• **Exercise**: Copy out each line of the data holding "computer".

Data records Block Start

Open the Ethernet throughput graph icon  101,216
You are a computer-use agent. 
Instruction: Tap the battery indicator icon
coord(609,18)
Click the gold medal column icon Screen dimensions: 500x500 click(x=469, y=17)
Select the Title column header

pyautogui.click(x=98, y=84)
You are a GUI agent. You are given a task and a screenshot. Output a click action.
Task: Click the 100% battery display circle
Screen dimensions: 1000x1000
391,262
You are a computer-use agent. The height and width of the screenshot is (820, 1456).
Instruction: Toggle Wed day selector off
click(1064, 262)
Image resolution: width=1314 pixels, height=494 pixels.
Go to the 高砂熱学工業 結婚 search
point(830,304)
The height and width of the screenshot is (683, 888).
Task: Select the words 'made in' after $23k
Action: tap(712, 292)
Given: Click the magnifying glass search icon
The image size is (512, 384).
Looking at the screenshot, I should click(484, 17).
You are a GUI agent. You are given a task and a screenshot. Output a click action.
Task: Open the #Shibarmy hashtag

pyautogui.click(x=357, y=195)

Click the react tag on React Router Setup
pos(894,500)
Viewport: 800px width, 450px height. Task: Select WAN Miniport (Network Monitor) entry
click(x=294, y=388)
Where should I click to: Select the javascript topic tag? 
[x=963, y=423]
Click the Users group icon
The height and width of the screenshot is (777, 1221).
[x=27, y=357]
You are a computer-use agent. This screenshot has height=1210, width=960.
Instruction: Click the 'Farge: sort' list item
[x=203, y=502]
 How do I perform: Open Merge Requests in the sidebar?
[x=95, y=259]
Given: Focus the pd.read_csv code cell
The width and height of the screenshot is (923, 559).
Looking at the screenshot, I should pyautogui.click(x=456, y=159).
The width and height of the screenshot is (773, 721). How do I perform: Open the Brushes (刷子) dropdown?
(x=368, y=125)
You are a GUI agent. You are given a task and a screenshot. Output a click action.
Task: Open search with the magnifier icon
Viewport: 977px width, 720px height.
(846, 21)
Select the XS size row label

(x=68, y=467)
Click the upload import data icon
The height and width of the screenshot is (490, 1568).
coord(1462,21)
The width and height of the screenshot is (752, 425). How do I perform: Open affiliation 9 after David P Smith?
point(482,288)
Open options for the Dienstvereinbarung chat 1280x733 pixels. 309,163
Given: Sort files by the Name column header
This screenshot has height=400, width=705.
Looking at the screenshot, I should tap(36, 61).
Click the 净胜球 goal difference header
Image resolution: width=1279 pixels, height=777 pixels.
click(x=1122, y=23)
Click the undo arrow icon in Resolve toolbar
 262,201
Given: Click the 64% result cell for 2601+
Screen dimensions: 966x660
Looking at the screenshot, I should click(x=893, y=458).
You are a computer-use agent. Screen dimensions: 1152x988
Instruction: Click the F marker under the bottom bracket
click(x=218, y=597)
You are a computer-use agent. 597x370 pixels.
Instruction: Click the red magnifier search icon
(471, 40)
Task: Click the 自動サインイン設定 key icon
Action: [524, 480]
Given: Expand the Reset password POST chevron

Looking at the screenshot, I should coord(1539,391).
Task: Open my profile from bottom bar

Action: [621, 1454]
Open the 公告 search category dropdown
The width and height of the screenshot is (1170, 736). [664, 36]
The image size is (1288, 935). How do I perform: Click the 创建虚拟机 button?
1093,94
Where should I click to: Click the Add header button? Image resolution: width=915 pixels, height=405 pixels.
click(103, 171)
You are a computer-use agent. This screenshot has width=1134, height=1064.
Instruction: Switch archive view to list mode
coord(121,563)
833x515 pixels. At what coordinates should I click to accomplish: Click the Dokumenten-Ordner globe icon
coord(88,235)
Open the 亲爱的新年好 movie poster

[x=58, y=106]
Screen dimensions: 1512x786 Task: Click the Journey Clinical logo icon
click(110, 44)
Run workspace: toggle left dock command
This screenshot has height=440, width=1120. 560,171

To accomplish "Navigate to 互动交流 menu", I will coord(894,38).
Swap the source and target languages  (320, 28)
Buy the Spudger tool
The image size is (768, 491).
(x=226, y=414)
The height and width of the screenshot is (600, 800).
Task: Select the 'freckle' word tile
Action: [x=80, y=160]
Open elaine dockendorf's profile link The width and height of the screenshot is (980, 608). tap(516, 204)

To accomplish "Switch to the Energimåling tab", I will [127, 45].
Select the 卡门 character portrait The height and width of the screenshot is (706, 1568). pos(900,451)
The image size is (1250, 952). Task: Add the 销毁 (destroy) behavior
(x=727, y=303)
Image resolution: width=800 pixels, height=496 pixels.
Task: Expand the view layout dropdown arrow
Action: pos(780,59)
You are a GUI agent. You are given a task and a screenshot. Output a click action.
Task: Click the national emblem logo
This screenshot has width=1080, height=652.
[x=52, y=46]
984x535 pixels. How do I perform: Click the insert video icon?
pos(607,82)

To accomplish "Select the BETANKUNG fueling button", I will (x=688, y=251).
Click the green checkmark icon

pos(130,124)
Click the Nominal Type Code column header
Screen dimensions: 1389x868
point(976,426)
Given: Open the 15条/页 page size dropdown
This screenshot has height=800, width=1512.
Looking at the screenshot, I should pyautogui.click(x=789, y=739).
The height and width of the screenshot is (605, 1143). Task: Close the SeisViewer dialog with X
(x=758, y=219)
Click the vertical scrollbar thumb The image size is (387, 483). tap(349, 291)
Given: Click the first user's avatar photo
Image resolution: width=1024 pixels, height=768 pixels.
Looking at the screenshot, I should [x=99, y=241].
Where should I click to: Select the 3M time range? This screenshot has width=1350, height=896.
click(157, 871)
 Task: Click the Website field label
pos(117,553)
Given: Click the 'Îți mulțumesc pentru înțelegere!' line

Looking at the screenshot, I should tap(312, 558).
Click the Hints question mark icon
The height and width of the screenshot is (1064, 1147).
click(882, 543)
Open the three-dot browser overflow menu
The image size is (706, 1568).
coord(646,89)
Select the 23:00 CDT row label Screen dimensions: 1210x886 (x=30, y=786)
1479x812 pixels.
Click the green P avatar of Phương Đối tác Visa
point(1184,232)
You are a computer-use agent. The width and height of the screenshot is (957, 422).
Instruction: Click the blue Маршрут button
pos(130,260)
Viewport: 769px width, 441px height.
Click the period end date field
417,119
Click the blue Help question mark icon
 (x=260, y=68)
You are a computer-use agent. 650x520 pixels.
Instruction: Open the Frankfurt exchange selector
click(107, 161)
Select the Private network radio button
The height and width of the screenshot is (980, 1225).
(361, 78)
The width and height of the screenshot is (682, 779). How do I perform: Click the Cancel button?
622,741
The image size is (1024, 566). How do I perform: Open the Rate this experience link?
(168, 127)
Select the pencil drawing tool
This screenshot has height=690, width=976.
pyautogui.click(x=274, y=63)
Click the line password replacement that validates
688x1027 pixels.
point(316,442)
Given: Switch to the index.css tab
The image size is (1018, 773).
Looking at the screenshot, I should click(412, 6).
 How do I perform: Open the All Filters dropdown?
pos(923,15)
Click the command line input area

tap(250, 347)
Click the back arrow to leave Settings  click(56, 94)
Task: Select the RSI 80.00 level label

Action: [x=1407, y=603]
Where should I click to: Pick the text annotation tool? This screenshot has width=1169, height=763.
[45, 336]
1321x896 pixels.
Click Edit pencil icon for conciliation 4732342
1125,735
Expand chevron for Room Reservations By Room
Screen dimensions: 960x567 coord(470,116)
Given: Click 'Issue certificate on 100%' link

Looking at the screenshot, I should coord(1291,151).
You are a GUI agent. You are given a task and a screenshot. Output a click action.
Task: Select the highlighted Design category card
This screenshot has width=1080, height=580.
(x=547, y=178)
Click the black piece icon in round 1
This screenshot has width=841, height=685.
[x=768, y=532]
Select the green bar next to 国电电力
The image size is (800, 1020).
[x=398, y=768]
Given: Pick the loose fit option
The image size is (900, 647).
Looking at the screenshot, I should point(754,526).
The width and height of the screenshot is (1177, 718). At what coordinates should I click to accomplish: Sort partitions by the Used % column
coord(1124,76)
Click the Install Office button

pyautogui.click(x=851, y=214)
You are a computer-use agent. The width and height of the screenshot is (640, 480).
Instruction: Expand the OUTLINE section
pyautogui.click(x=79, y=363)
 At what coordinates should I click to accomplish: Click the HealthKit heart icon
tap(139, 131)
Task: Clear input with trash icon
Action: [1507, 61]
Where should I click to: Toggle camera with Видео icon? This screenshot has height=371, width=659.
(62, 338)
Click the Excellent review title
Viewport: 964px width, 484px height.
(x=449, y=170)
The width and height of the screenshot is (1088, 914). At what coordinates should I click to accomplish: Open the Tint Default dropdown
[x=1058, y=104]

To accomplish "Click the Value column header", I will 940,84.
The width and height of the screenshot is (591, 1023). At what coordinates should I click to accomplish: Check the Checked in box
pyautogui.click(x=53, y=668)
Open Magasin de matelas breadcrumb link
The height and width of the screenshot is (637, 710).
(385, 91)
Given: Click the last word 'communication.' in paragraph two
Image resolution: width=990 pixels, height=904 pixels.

Data records Block End

• **Solution to this problem**:
You are a computer-use agent. 
You are a computer-use agent. The height and width of the screenshot is (820, 1456).
You are a computer-use agent. This screenshot has height=1210, width=960.
You are a computer-use agent. Screen dimensions: 1152x988
You are a computer-use agent. 597x370 pixels.
You are a computer-use agent. This screenshot has width=1134, height=1064.
You are a computer-use agent. The width and height of the screenshot is (957, 422).
You are a computer-use agent. 650x520 pixels.
You are a computer-use agent. The width and height of the screenshot is (640, 480).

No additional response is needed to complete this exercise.